Bonnie, Colin bring plenty of rain, no 'major' flooding to Outer Banks
Posted June 7
Tropical Storm Colin headed out to sea Tuesday after dropping heavy rains from Florida to the Outer Banks of North Carolina, flooding roads and causing power outages, especially in the Sunshine State.
Along N.C. Highway 12, the locals called Colin's aftermath "just a little bit of water," but tourist Justine Cashdollar said she was "shocked."
"The water is splashing up on us and we are getting all wet and it is not fun," said Rylee Valentich.

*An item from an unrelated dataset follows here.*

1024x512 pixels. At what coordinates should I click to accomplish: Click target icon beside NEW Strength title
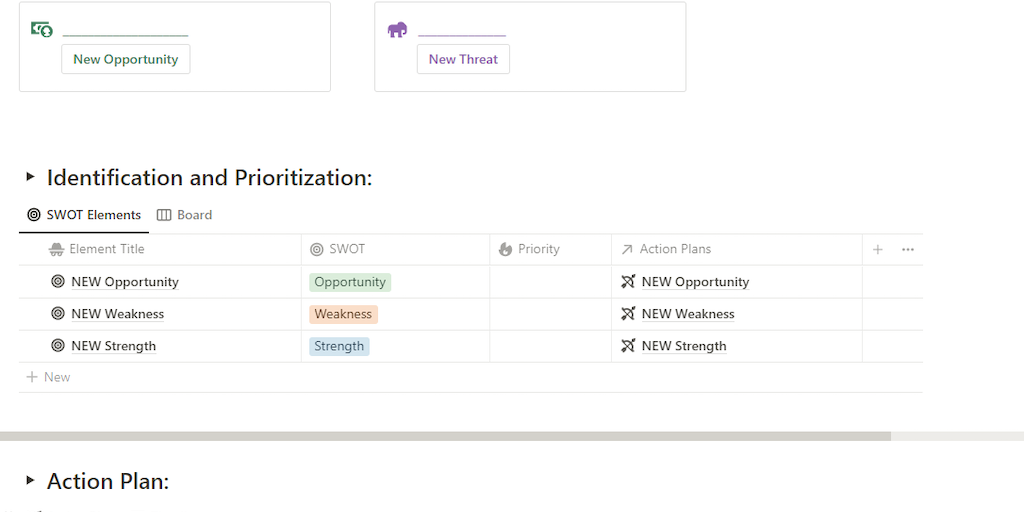coord(58,346)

Tropical storm warnings were dropped by early afternoon on Tuesday and the remains of Colin had moved into the Atlantic off the North Carolina coast, with maximum sustained winds up to 60 mph, the U.S. National Hurricane Center reported.
Forecasters said up to another 1 inch to 2 inches of rain could fall along the Outer Banks, with up to 3 more inches of rain in central Florida.

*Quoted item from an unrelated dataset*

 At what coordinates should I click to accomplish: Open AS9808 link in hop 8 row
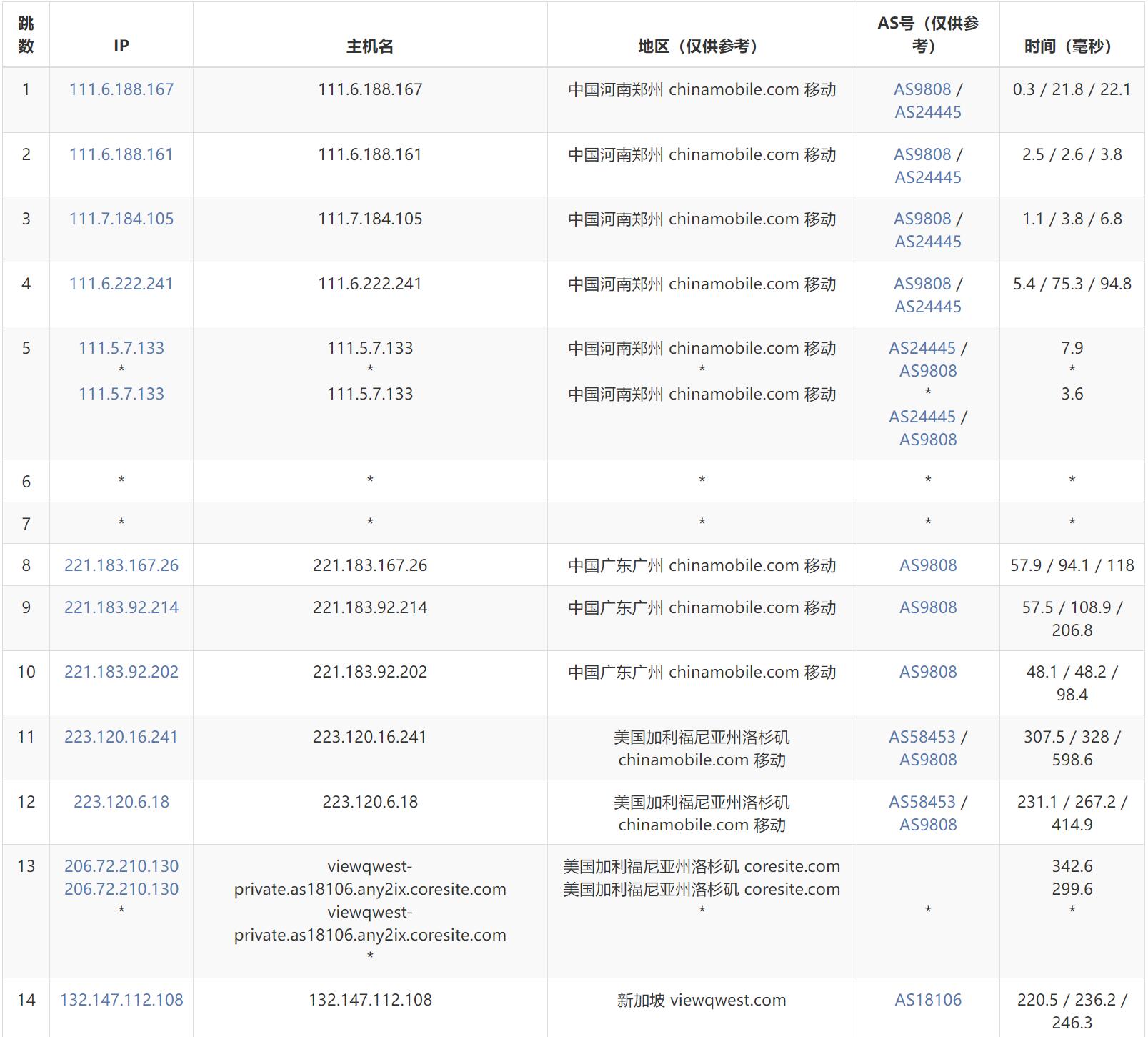(928, 565)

The Hurricane Center said Colin marked the earliest that a third named storm has ever formed in the Atlantic basic.
In Dare County, which includes pencil-thin territories from Kitty Hawk down to Hatteras Island, Emergency Management Director Drew Pearson said rain had been falling nearly continuously since last week's Tropical Storm Bonnie but that, so far, major flooding had not impacted the area.
"We're really just seeing large amounts of water," Pearson said, noting that many roads in the Outer Banks are at sea level, meaning that they can be quickly impacted by heavy rains, but adding that traffic may be slow but hadn't been stopped anywhere.
Cashdollar said she hadn't expected quite so much rain during her Outer Banks vacation.
"We thought the storm had gone through last week," she said. "The rain was crazy."
Calvin Preston, who works on the Outer Banks for the summer, said, "I was driving a Honda Civic, and like the right side was nearly floating up, and the water was coming in the doors."